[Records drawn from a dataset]
———

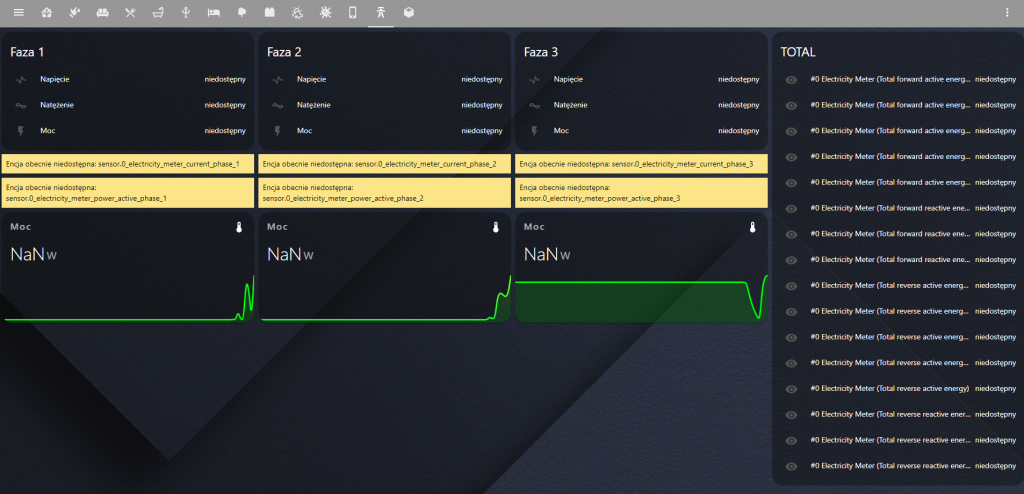This screenshot has width=1024, height=494.
Task: Open the sofa living room tab
Action: [102, 13]

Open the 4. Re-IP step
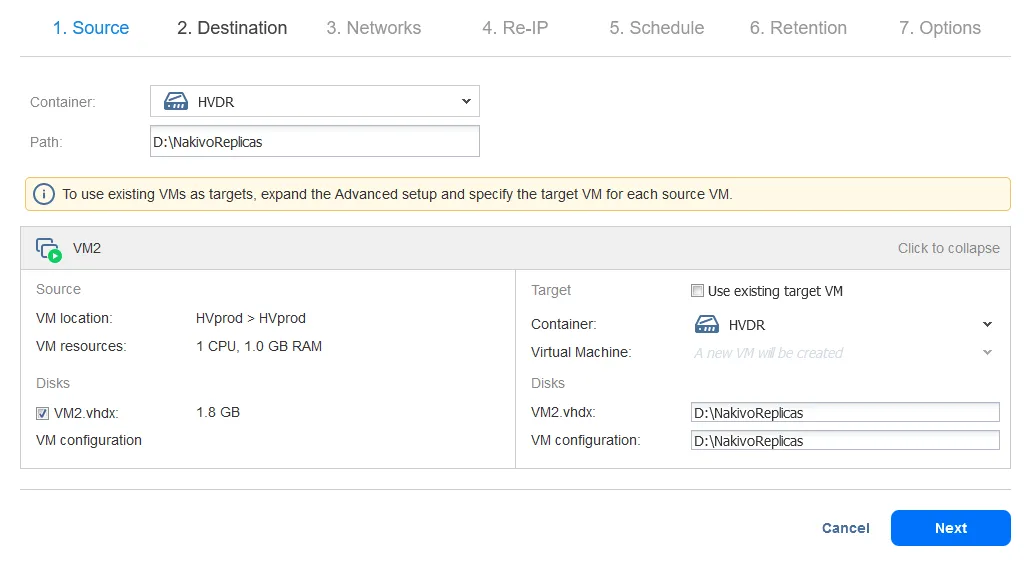(x=515, y=28)
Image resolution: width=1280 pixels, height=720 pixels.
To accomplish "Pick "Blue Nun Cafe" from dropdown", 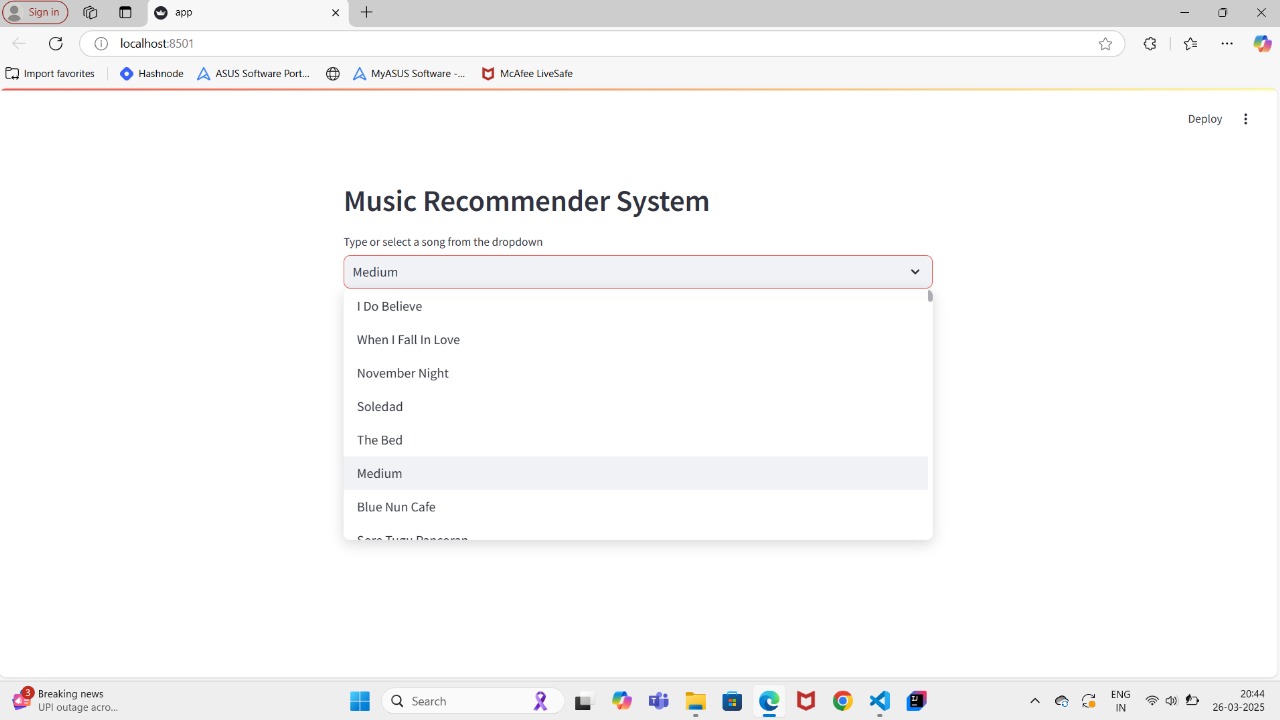I will [x=396, y=507].
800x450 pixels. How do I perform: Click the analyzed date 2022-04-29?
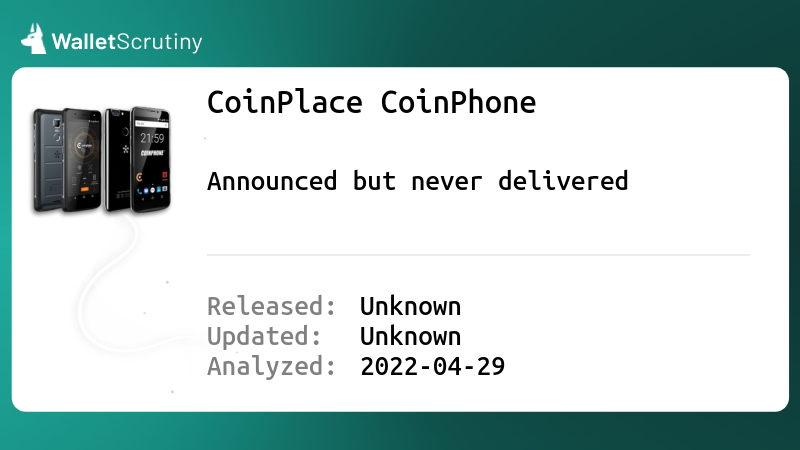[x=433, y=366]
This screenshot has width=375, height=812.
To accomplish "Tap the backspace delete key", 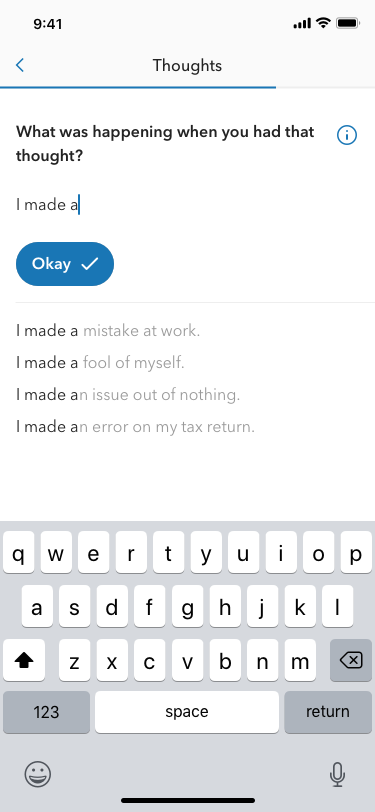I will click(351, 660).
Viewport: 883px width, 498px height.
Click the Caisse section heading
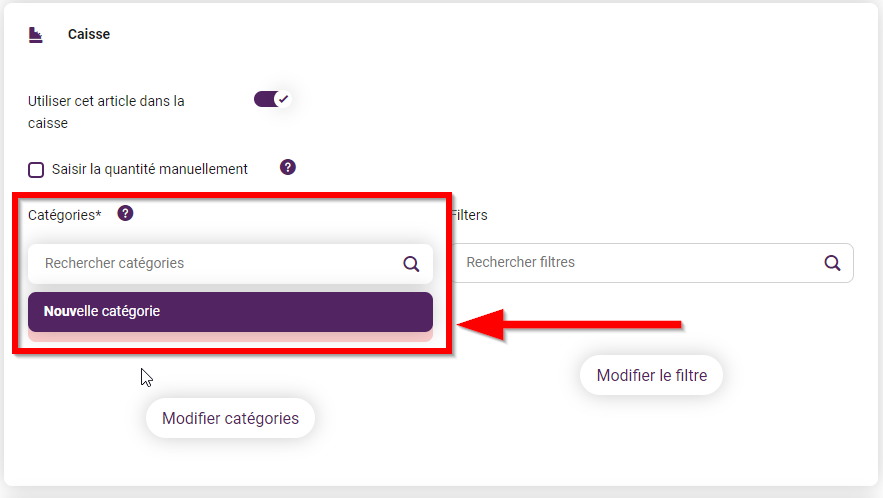point(89,34)
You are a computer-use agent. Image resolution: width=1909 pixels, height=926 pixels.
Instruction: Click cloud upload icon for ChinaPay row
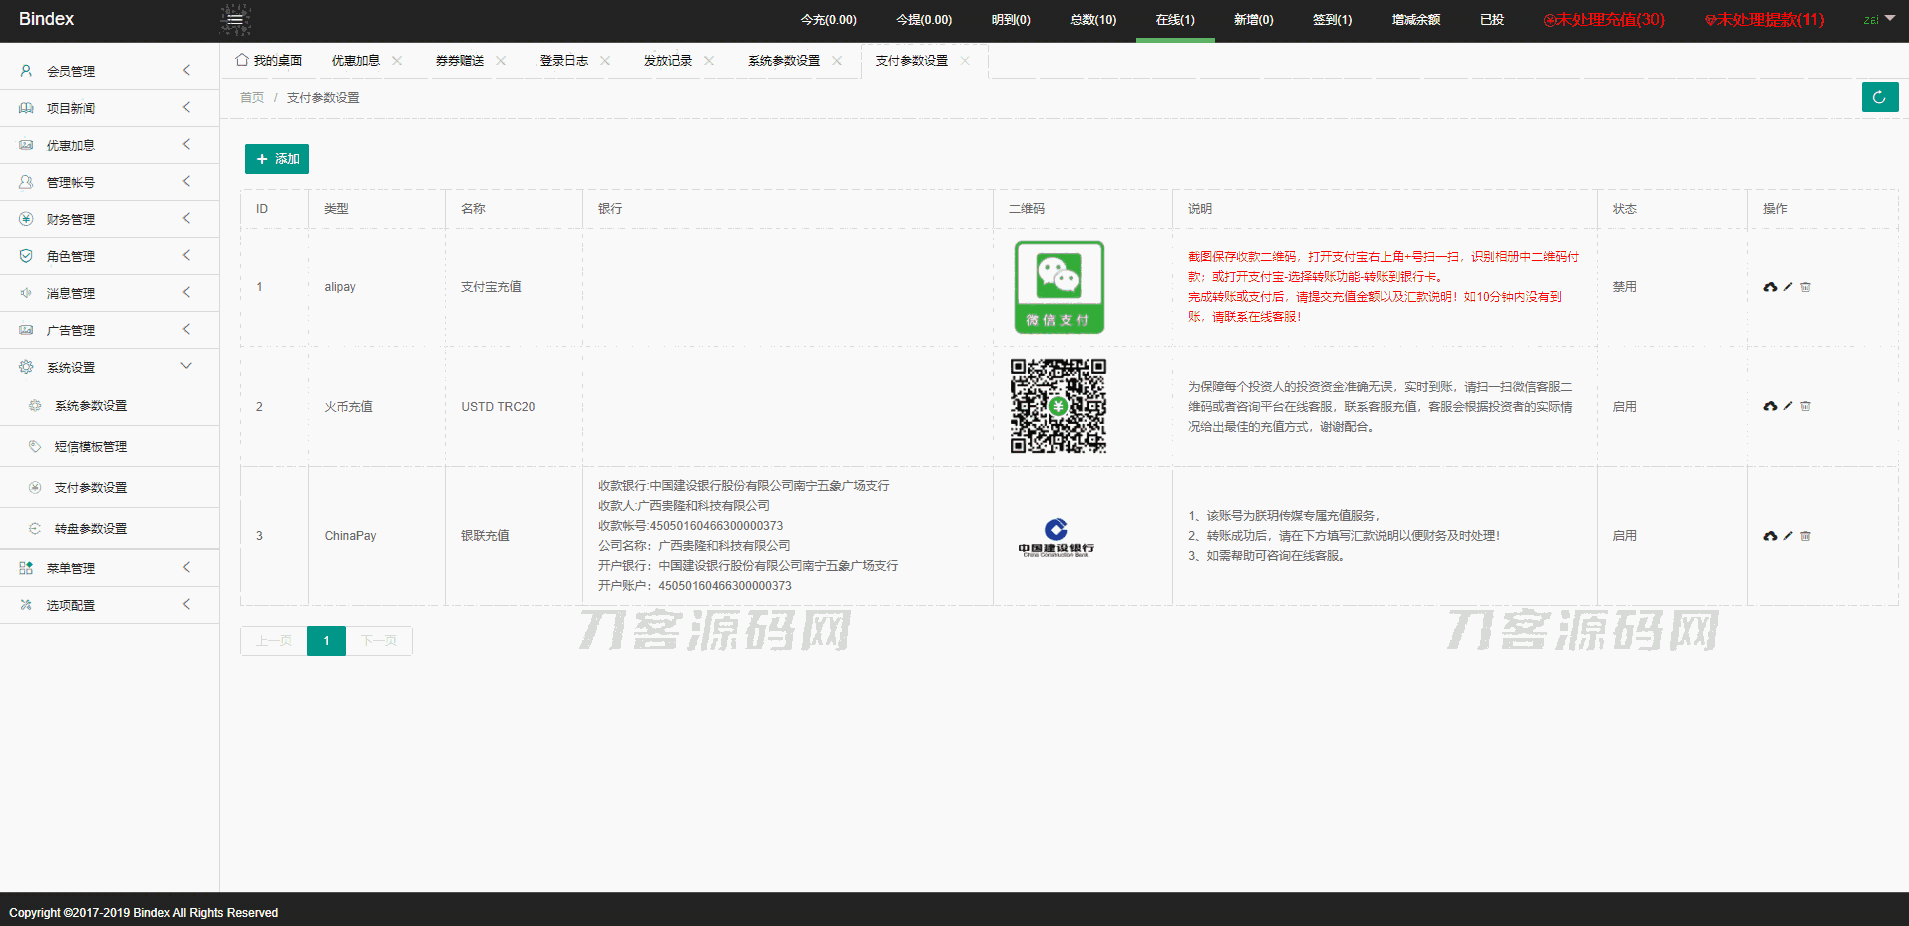coord(1770,536)
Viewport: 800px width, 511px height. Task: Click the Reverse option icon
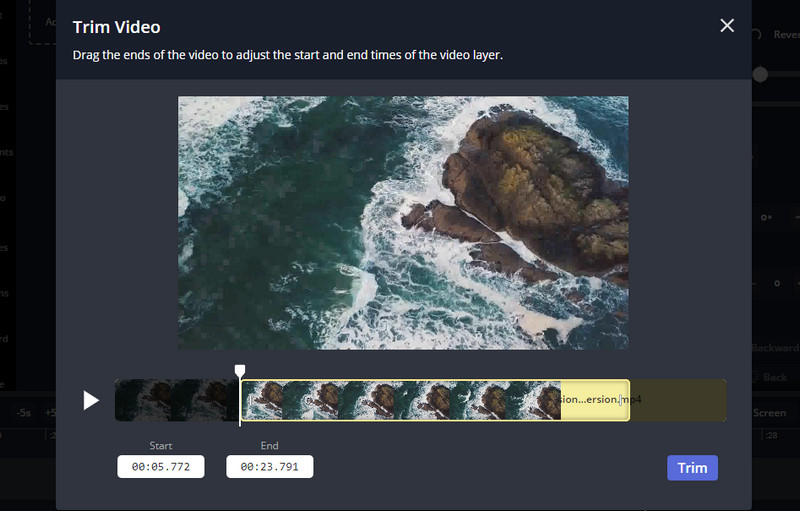(759, 34)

———

* [Work instructions] Filter the entries above down to the lines that contain the word "Image".

* [Completed exercise]
Image resolution: width=1280 pixels, height=720 pixels.
You are a computer-use agent. Image resolution: width=1909 pixels, height=926 pixels.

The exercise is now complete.